#### Exercise instructions:
All of the lines below should be output exactly as shown.

#### Extracted entries:
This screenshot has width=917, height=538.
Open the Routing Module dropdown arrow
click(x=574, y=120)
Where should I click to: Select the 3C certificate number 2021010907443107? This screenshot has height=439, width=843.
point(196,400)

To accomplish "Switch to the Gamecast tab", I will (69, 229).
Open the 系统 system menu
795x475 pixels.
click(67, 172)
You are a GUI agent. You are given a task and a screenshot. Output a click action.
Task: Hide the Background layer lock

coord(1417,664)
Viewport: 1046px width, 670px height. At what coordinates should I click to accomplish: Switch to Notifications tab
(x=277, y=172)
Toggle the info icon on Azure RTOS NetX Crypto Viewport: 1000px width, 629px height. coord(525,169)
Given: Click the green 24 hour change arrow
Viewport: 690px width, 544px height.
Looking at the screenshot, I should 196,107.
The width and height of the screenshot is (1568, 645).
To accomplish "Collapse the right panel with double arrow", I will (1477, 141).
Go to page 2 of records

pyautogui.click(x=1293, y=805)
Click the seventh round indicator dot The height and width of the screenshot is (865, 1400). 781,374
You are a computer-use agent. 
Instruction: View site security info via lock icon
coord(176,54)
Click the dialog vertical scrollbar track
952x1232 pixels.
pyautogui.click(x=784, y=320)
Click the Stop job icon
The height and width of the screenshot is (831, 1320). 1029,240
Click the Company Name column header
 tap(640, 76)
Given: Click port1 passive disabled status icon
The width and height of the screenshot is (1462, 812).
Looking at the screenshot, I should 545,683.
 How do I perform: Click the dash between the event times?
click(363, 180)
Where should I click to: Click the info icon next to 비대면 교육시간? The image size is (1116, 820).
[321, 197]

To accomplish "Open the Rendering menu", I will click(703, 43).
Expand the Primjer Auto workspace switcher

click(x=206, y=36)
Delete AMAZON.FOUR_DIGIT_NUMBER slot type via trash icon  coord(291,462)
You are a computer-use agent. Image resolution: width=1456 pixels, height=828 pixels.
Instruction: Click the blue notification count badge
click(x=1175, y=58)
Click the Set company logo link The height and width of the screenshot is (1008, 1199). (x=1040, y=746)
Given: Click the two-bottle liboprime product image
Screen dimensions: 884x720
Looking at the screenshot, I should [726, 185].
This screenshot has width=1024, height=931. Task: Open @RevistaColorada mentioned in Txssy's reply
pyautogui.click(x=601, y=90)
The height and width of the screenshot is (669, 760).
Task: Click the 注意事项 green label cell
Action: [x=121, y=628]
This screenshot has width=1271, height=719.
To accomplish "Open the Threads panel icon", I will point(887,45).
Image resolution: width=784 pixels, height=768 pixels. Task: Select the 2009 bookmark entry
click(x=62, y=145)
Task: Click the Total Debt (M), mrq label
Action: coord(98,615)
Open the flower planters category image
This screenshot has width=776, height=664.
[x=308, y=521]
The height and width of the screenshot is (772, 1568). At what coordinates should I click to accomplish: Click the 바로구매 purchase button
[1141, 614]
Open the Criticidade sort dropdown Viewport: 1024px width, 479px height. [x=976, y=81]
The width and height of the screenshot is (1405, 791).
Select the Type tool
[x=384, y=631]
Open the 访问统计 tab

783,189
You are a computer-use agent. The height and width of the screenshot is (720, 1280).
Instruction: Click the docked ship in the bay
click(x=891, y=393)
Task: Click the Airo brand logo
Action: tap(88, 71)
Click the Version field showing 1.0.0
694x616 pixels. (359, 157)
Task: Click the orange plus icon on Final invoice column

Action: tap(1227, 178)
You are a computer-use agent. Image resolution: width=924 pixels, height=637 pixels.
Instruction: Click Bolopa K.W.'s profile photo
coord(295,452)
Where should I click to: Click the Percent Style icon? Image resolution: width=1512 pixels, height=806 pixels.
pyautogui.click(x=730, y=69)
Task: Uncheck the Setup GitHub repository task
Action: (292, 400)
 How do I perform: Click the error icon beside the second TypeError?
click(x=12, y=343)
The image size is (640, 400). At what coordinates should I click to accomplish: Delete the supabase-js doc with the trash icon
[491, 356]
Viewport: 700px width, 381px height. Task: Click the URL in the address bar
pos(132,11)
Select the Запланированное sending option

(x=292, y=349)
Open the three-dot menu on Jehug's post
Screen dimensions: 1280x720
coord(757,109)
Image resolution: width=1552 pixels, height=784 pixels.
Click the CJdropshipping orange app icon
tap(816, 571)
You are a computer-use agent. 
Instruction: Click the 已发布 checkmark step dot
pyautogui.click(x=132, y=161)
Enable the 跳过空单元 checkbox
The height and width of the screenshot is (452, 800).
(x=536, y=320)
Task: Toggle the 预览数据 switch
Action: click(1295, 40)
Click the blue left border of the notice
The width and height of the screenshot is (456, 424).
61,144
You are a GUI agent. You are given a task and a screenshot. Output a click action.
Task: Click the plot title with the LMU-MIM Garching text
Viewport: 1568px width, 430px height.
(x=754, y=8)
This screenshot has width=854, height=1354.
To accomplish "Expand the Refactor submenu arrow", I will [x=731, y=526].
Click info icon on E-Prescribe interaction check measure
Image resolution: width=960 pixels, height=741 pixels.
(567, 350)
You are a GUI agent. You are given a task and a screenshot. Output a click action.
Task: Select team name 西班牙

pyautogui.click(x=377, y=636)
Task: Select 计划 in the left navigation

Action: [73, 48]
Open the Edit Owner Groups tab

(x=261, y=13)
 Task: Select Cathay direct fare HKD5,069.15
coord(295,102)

#### Result of this task:
This screenshot has width=917, height=538.
Open the Routing Module dropdown arrow
click(x=574, y=120)
Where should I click to: Select the 3C certificate number 2021010907443107? This screenshot has height=439, width=843.
point(196,400)

To accomplish "Switch to the Gamecast tab", I will (69, 229).
Open the 系统 system menu
795x475 pixels.
click(67, 172)
You are a GUI agent. You are given a task and a screenshot. Output a click action.
Task: Hide the Background layer lock

coord(1417,664)
Viewport: 1046px width, 670px height. At what coordinates should I click to accomplish: Switch to Notifications tab
(x=277, y=172)
Toggle the info icon on Azure RTOS NetX Crypto Viewport: 1000px width, 629px height. coord(525,169)
Given: Click the green 24 hour change arrow
Viewport: 690px width, 544px height.
Looking at the screenshot, I should 196,107.
The width and height of the screenshot is (1568, 645).
To accomplish "Collapse the right panel with double arrow", I will (1477, 141).
Go to page 2 of records

pyautogui.click(x=1293, y=805)
Click the seventh round indicator dot The height and width of the screenshot is (865, 1400). 781,374
You are a computer-use agent. 
Instruction: View site security info via lock icon
coord(176,54)
Click the dialog vertical scrollbar track
952x1232 pixels.
pyautogui.click(x=784, y=320)
Click the Stop job icon
The height and width of the screenshot is (831, 1320). 1029,240
Click the Company Name column header
 tap(640, 76)
Given: Click port1 passive disabled status icon
The width and height of the screenshot is (1462, 812).
Looking at the screenshot, I should 545,683.
 How do I perform: Click the dash between the event times?
click(363, 180)
Where should I click to: Click the info icon next to 비대면 교육시간? The image size is (1116, 820).
[321, 197]

To accomplish "Open the Rendering menu", I will click(703, 43).
Expand the Primjer Auto workspace switcher

click(x=206, y=36)
Delete AMAZON.FOUR_DIGIT_NUMBER slot type via trash icon  coord(291,462)
You are a computer-use agent. Image resolution: width=1456 pixels, height=828 pixels.
Instruction: Click the blue notification count badge
click(x=1175, y=58)
Click the Set company logo link The height and width of the screenshot is (1008, 1199). (x=1040, y=746)
Given: Click the two-bottle liboprime product image
Screen dimensions: 884x720
Looking at the screenshot, I should [726, 185].
This screenshot has width=1024, height=931. Task: Open @RevistaColorada mentioned in Txssy's reply
pyautogui.click(x=601, y=90)
The height and width of the screenshot is (669, 760).
Task: Click the 注意事项 green label cell
Action: [x=121, y=628]
This screenshot has width=1271, height=719.
To accomplish "Open the Threads panel icon", I will point(887,45).
Image resolution: width=784 pixels, height=768 pixels. Task: Select the 2009 bookmark entry
click(x=62, y=145)
Task: Click the Total Debt (M), mrq label
Action: coord(98,615)
Open the flower planters category image
This screenshot has width=776, height=664.
[x=308, y=521]
The height and width of the screenshot is (772, 1568). At what coordinates should I click to accomplish: Click the 바로구매 purchase button
[1141, 614]
Open the Criticidade sort dropdown Viewport: 1024px width, 479px height. [x=976, y=81]
The width and height of the screenshot is (1405, 791).
Select the Type tool
[x=384, y=631]
Open the 访问统计 tab

783,189
You are a computer-use agent. The height and width of the screenshot is (720, 1280).
Instruction: Click the docked ship in the bay
click(x=891, y=393)
Task: Click the Airo brand logo
Action: tap(88, 71)
Click the Version field showing 1.0.0
694x616 pixels. (359, 157)
Task: Click the orange plus icon on Final invoice column

Action: tap(1227, 178)
You are a computer-use agent. Image resolution: width=924 pixels, height=637 pixels.
Instruction: Click Bolopa K.W.'s profile photo
coord(295,452)
Where should I click to: Click the Percent Style icon? Image resolution: width=1512 pixels, height=806 pixels.
pyautogui.click(x=730, y=69)
Task: Uncheck the Setup GitHub repository task
Action: (292, 400)
 How do I perform: Click the error icon beside the second TypeError?
click(x=12, y=343)
The image size is (640, 400). At what coordinates should I click to accomplish: Delete the supabase-js doc with the trash icon
[491, 356]
Viewport: 700px width, 381px height. Task: Click the URL in the address bar
pos(132,11)
Select the Запланированное sending option

(x=292, y=349)
Open the three-dot menu on Jehug's post
Screen dimensions: 1280x720
coord(757,109)
Image resolution: width=1552 pixels, height=784 pixels.
Click the CJdropshipping orange app icon
tap(816, 571)
You are a computer-use agent. 
Instruction: Click the 已发布 checkmark step dot
pyautogui.click(x=132, y=161)
Enable the 跳过空单元 checkbox
The height and width of the screenshot is (452, 800).
(x=536, y=320)
Task: Toggle the 预览数据 switch
Action: click(1295, 40)
Click the blue left border of the notice
The width and height of the screenshot is (456, 424).
61,144
You are a GUI agent. You are given a task and a screenshot. Output a click action.
Task: Click the plot title with the LMU-MIM Garching text
Viewport: 1568px width, 430px height.
(x=754, y=8)
This screenshot has width=854, height=1354.
To accomplish "Expand the Refactor submenu arrow", I will [x=731, y=526].
Click info icon on E-Prescribe interaction check measure
Image resolution: width=960 pixels, height=741 pixels.
(567, 350)
You are a GUI agent. You are given a task and a screenshot. Output a click action.
Task: Select team name 西班牙

pyautogui.click(x=377, y=636)
Task: Select 计划 in the left navigation

Action: [73, 48]
Open the Edit Owner Groups tab

(x=261, y=13)
 Task: Select Cathay direct fare HKD5,069.15
coord(295,102)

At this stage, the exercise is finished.